Task: Word for word, repeat each line of the listing below.

Input data:
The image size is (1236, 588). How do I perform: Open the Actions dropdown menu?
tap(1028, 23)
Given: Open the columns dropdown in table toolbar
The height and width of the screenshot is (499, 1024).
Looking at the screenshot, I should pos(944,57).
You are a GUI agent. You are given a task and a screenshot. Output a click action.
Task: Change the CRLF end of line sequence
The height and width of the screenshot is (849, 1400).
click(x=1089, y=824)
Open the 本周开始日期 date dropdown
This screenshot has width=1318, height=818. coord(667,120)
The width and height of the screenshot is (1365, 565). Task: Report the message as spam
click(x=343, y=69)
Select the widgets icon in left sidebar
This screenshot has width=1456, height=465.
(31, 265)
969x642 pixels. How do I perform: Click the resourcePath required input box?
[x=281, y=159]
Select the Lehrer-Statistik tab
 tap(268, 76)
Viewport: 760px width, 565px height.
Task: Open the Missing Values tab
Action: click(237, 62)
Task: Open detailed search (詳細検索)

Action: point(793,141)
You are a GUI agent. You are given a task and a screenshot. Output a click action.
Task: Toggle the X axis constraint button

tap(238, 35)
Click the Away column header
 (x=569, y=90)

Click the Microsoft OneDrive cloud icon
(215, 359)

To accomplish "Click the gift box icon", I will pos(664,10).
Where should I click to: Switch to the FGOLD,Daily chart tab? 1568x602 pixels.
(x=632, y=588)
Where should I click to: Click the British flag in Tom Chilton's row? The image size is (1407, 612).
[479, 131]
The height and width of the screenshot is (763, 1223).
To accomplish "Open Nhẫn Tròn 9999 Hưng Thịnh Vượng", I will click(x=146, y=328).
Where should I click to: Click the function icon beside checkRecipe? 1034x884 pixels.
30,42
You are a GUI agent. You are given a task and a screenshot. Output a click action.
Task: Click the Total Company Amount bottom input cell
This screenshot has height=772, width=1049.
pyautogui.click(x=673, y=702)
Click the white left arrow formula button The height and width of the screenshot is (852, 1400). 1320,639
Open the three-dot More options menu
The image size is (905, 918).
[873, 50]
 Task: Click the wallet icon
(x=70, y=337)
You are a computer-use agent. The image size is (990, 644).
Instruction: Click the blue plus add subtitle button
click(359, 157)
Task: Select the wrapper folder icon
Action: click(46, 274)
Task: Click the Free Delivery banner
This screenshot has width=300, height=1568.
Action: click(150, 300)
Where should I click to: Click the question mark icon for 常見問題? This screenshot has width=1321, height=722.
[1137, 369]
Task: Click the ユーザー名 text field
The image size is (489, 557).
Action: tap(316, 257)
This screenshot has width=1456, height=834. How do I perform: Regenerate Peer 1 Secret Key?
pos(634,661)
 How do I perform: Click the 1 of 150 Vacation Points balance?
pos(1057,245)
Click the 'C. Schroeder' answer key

Reply to the exercise:
The image size is (1236, 588). How do I perform: Open the Actions dropdown menu?
tap(1028, 23)
Given: Open the columns dropdown in table toolbar
The height and width of the screenshot is (499, 1024).
Looking at the screenshot, I should pos(944,57).
You are a GUI agent. You are given a task and a screenshot. Output a click action.
Task: Change the CRLF end of line sequence
The height and width of the screenshot is (849, 1400).
click(x=1089, y=824)
Open the 本周开始日期 date dropdown
This screenshot has width=1318, height=818. coord(667,120)
The width and height of the screenshot is (1365, 565). Task: Report the message as spam
click(x=343, y=69)
Select the widgets icon in left sidebar
This screenshot has width=1456, height=465.
(31, 265)
969x642 pixels. How do I perform: Click the resourcePath required input box?
[x=281, y=159]
Select the Lehrer-Statistik tab
 tap(268, 76)
Viewport: 760px width, 565px height.
Task: Open the Missing Values tab
Action: click(237, 62)
Task: Open detailed search (詳細検索)

Action: point(793,141)
You are a GUI agent. You are given a task and a screenshot. Output a click action.
Task: Toggle the X axis constraint button

tap(238, 35)
Click the Away column header
 (x=569, y=90)

Click the Microsoft OneDrive cloud icon
(215, 359)

To accomplish "Click the gift box icon", I will pos(664,10).
Where should I click to: Switch to the FGOLD,Daily chart tab? 1568x602 pixels.
(x=632, y=588)
Where should I click to: Click the British flag in Tom Chilton's row? The image size is (1407, 612).
[479, 131]
The height and width of the screenshot is (763, 1223).
To accomplish "Open Nhẫn Tròn 9999 Hưng Thịnh Vượng", I will click(x=146, y=328).
Where should I click to: Click the function icon beside checkRecipe? 1034x884 pixels.
30,42
You are a GUI agent. You are given a task and a screenshot. Output a click action.
Task: Click the Total Company Amount bottom input cell
This screenshot has height=772, width=1049.
pyautogui.click(x=673, y=702)
Click the white left arrow formula button The height and width of the screenshot is (852, 1400). 1320,639
Open the three-dot More options menu
The image size is (905, 918).
[873, 50]
 Task: Click the wallet icon
(x=70, y=337)
You are a computer-use agent. The image size is (990, 644).
Instruction: Click the blue plus add subtitle button
click(359, 157)
Task: Select the wrapper folder icon
Action: click(46, 274)
Task: Click the Free Delivery banner
This screenshot has width=300, height=1568.
Action: click(150, 300)
Where should I click to: Click the question mark icon for 常見問題? This screenshot has width=1321, height=722.
[1137, 369]
Task: Click the ユーザー名 text field
The image size is (489, 557).
Action: tap(316, 257)
This screenshot has width=1456, height=834. How do I perform: Regenerate Peer 1 Secret Key?
pos(634,661)
 How do I perform: Click the 1 of 150 Vacation Points balance?
pos(1057,245)
Click the 'C. Schroeder' answer key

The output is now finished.